Testo citato
= = = = = = =
Il titolo è “Nerone”, completato col contributo di undici esperti consulenti e pubblicato dall’editore HarperCollins. Domani alle 11,30, lo scrittore e divulgatore televisivo lo presenta nella “sua” Napoli, di cui è cittadino onorario, dal palco del Teatro Bellini. Nelle pagine, si racconta quanto il quinto imperatore di Roma abbia sfumature tutte da riscoprire. E, in parte, da riabilitare.

Eppure, Angela, l’imperatore si macchiò di colpe innegabili.

“Assolutamente: Nerone non si giustifica ma lo si può comprendere. L’abbiamo sempre conosciuto come un dittatore cinico, che si divertiva nell’uccidere le persone, persino la madre. Poi, approfondendo, ci si accorge che le cose non stanno esattamente così. Molte delle colpe a lui attribuite sono fake news, inventate già dai nemici dell’epoca, che erano i senatori più tradizionalisti. E poi, non dimentichiamo, che parliamo di un ragazzo”.

Morto ad appena trent’anni…

“Esatto. E salito al potere a 17. In lui si vedono tante cose che troviamo anche oggi in un qualsiasi giovane. Questo, i libri di storia non lo raccontano. Era un ragazzo che prediligeva la musica. Suonava la cetra, la chitarra dell’epoca. Gli piaceva la velocità: non c’erano moto o macchine, lui correva sulle quadrighe. Amava la moda, quella un po’ trasgressiva: portava i capelli lunghi, tuniche decorate a fiori. Una sorta di Elton John ante litteram, che cantava e si esibiva in pubblico. Era un ragazzo ribelle, ma con doti che la sua figura gli imponeva. Il popolo lo amava molto”.
= = = = = = =
Elenco dei dati
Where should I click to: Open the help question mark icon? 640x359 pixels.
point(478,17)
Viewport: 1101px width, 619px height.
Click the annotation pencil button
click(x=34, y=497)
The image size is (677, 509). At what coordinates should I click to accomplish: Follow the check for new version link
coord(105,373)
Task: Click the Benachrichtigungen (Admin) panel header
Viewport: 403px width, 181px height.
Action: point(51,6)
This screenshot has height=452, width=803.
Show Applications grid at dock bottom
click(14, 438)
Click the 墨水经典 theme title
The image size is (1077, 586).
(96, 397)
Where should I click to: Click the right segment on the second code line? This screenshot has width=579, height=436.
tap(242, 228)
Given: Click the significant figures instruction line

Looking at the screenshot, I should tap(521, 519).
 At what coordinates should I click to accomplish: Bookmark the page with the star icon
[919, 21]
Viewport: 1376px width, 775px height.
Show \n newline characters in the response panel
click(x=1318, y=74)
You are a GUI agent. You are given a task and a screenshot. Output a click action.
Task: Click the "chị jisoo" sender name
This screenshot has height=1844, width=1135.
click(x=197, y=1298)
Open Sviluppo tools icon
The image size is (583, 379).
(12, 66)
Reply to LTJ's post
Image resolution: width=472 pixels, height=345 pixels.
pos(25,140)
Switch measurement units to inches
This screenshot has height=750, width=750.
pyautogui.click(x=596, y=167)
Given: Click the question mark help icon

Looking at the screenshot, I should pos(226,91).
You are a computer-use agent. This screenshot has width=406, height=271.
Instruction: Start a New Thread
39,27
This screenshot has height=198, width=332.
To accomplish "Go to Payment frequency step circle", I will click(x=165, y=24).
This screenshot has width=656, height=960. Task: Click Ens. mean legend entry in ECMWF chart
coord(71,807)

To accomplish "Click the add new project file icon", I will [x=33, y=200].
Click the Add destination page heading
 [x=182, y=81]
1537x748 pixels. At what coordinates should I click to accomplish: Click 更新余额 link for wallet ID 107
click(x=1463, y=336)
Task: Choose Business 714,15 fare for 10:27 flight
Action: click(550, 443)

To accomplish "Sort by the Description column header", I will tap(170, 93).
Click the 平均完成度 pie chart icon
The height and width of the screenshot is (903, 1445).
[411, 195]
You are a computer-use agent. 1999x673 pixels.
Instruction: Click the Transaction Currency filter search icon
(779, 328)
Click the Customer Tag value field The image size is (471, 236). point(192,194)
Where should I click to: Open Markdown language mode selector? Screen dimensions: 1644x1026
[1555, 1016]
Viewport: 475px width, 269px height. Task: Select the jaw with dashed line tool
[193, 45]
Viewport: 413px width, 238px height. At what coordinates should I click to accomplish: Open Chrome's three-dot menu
= = = = = = =
Istruzioni di lavoro
1 > Secondo il testo su Nerone, in quale teatro di Napoli verrà presentato il libro?
2 > Nel testo su Nerone, sostituisci "Teatro Bellini" con "Teatro San Carlo" e riporta, per favore, il passo da "Il titolo è" fino a "parte, da riabilitare." compreso.
3 > Riprendi il testo su Nerone dopo l'ultima frase riportata e proseguilo.

Risposte alle consegne
1 > Al Teatro Bellini.

2 >
Il titolo è “Nerone”, completato col contributo di undici esperti consulenti e pubblicato dall’editore HarperCollins. Domani alle 11,30, lo scrittore e divulgatore televisivo lo presenta nella “sua” Napoli, di cui è cittadino onorario, dal palco del Teatro San Carlo. Nelle pagine, si racconta quanto il quinto imperatore di Roma abbia sfumature tutte da riscoprire. E, in parte, da riabilitare.

3 >
E l’incendio di Roma da lui causato nel 64?

“Un’altra fake news, così come quella che lo vede cantare sulle macerie fumanti degli edifici. Non provocò lui l’incendio, non ne avrebbe avuto nessun interesse. Nell’Urbe, si registrava mediamente un grande incendio ogni 15 anni. Si parla anche dei roghi attizzati dall’imperatore nei giorni successivi, ma solo perché partiti dai terreni di Tigellino, che era il suo braccio destro. È abbastanza sicuro che l’incendio si sia riattivato perché non fu fatto un immediato smassamento, circoscrivendo le fiamme. Io ho immaginato la causa del rogo, con la caduta accidentale di una lucerna, di notte, in un magazzino”.

Altre storie da smentire?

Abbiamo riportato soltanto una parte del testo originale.